● **Extracted material**
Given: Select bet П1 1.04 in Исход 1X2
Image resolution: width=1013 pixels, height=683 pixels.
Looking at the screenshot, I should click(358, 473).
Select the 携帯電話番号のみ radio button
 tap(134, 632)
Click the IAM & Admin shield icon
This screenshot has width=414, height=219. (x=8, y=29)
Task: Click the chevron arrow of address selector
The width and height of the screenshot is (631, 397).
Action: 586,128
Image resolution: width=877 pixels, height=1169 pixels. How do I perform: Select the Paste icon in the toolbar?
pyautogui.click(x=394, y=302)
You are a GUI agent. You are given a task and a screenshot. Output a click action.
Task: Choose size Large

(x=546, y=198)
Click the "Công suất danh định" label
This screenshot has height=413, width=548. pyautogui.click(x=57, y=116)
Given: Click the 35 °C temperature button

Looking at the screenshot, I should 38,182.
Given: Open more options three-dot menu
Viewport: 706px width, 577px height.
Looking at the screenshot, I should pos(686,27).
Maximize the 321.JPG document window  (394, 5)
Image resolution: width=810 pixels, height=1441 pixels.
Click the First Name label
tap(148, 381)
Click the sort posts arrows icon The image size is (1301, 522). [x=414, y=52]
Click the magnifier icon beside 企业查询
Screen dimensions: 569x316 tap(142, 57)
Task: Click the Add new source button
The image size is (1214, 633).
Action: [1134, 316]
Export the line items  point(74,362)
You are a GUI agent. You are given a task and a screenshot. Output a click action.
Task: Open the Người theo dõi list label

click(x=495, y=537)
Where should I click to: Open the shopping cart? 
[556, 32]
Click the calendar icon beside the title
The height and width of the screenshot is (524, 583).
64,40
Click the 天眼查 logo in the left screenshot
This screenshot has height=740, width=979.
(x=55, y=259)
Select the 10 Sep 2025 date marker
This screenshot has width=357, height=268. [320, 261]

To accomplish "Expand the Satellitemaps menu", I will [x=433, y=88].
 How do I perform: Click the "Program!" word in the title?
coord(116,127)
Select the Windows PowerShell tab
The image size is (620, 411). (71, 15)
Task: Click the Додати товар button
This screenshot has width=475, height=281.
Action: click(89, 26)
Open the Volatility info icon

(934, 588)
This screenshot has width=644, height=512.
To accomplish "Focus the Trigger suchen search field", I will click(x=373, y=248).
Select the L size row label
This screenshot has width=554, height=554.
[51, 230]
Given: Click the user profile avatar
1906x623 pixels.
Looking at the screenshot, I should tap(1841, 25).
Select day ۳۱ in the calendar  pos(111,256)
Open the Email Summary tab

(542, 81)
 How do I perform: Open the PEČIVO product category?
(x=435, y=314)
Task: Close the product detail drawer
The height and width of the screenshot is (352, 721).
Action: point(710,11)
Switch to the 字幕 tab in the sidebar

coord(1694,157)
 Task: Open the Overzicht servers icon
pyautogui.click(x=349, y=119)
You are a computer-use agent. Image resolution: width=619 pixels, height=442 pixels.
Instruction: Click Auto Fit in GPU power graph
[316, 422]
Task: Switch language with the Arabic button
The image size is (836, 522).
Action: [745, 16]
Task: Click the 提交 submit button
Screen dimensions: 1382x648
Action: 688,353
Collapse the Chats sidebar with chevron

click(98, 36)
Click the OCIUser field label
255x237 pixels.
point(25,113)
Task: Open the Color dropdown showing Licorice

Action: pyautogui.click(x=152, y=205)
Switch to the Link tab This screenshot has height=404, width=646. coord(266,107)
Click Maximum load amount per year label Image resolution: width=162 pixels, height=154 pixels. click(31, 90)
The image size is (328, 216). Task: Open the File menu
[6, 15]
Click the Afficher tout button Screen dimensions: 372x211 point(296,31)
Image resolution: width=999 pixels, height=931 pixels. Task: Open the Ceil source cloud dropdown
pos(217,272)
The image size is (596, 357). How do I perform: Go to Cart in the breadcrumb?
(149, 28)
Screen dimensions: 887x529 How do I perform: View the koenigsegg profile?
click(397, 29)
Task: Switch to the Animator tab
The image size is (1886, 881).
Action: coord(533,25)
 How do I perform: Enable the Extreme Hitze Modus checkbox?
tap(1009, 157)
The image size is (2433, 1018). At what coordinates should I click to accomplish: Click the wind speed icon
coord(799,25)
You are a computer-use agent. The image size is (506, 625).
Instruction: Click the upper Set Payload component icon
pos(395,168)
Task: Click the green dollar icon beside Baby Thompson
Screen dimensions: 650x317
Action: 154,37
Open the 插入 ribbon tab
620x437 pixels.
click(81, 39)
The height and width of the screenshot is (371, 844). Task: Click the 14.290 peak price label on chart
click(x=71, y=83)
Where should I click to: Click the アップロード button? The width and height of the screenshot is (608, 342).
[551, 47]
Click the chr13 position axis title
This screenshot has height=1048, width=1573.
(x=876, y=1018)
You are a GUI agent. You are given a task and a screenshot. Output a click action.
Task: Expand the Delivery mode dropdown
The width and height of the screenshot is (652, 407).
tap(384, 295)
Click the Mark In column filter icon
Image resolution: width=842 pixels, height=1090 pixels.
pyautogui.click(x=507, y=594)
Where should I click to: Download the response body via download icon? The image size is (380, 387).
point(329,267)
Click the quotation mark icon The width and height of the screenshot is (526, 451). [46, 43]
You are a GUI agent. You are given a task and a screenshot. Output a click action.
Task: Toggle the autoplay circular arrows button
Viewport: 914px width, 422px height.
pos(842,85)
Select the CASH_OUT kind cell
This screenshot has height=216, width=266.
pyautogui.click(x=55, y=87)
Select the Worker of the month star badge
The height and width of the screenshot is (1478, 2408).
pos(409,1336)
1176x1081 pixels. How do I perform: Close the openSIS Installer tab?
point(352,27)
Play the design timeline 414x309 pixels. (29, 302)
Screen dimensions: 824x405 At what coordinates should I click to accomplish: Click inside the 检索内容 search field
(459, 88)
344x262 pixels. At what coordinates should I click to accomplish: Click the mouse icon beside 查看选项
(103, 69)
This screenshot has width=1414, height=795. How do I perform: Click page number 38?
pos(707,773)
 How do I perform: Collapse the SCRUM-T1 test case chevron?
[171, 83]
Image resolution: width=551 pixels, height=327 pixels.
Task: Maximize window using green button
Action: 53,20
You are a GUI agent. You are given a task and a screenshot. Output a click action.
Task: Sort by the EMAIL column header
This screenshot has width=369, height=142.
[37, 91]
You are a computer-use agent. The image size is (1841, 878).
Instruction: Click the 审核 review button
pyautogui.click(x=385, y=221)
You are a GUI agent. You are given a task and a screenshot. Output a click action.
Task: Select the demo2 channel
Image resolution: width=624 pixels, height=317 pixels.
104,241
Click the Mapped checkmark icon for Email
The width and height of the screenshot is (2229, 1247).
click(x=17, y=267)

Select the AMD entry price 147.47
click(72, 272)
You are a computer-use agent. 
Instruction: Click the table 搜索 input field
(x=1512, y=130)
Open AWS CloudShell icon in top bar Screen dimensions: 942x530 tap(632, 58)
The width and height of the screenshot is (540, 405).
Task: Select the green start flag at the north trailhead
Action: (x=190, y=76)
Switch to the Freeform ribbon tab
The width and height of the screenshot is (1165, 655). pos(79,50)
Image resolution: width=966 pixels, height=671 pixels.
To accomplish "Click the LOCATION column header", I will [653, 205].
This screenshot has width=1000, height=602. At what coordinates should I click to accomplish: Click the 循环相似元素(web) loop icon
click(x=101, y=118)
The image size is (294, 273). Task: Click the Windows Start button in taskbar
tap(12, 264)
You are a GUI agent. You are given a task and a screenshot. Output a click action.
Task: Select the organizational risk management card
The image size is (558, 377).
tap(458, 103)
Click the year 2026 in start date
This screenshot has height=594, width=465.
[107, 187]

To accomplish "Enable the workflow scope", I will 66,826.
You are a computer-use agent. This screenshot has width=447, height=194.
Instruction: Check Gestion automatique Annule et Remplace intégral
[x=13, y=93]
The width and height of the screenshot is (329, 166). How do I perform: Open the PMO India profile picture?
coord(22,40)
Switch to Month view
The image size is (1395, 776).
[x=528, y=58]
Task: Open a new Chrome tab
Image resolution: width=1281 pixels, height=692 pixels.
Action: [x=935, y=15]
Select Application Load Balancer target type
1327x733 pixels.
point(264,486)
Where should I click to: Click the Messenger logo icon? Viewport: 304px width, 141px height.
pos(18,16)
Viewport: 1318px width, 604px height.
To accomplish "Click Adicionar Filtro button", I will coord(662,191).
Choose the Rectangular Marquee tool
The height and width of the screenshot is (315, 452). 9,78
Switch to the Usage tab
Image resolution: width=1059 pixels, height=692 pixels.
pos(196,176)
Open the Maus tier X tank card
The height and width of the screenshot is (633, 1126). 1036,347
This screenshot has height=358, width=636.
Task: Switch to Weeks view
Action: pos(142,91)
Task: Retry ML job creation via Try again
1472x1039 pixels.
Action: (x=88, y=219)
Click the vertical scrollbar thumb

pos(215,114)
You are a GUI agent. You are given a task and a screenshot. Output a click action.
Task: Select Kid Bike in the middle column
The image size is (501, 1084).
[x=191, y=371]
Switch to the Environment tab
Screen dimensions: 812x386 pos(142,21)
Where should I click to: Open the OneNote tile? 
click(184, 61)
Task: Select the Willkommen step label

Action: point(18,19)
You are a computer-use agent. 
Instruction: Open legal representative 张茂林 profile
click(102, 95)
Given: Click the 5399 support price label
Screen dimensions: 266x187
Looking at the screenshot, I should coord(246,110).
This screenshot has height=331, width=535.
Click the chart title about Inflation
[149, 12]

● **Instructions for the task**
Update the listing starting at the line containing "You are a computer-use agent. This" and ending at the line containing "Action: point(18,19)", replacing "Instruction" with "Command" and changing nothing else. Reproduce only those lines.

● **Right answer**
You are a computer-use agent. This screenshot has width=447, height=194.
Command: Check Gestion automatique Annule et Remplace intégral
[x=13, y=93]
The width and height of the screenshot is (329, 166). How do I perform: Open the PMO India profile picture?
coord(22,40)
Switch to Month view
The image size is (1395, 776).
[x=528, y=58]
Task: Open a new Chrome tab
Image resolution: width=1281 pixels, height=692 pixels.
Action: [x=935, y=15]
Select Application Load Balancer target type
1327x733 pixels.
point(264,486)
Where should I click to: Click the Messenger logo icon? Viewport: 304px width, 141px height.
pos(18,16)
Viewport: 1318px width, 604px height.
To accomplish "Click Adicionar Filtro button", I will coord(662,191).
Choose the Rectangular Marquee tool
The height and width of the screenshot is (315, 452). 9,78
Switch to the Usage tab
Image resolution: width=1059 pixels, height=692 pixels.
pos(196,176)
Open the Maus tier X tank card
The height and width of the screenshot is (633, 1126). 1036,347
This screenshot has height=358, width=636.
Task: Switch to Weeks view
Action: pos(142,91)
Task: Retry ML job creation via Try again
1472x1039 pixels.
Action: (x=88, y=219)
Click the vertical scrollbar thumb

pos(215,114)
You are a GUI agent. You are given a task and a screenshot. Output a click action.
Task: Select Kid Bike in the middle column
The image size is (501, 1084).
[x=191, y=371]
Switch to the Environment tab
Screen dimensions: 812x386 pos(142,21)
Where should I click to: Open the OneNote tile? 
click(184, 61)
Task: Select the Willkommen step label

Action: point(18,19)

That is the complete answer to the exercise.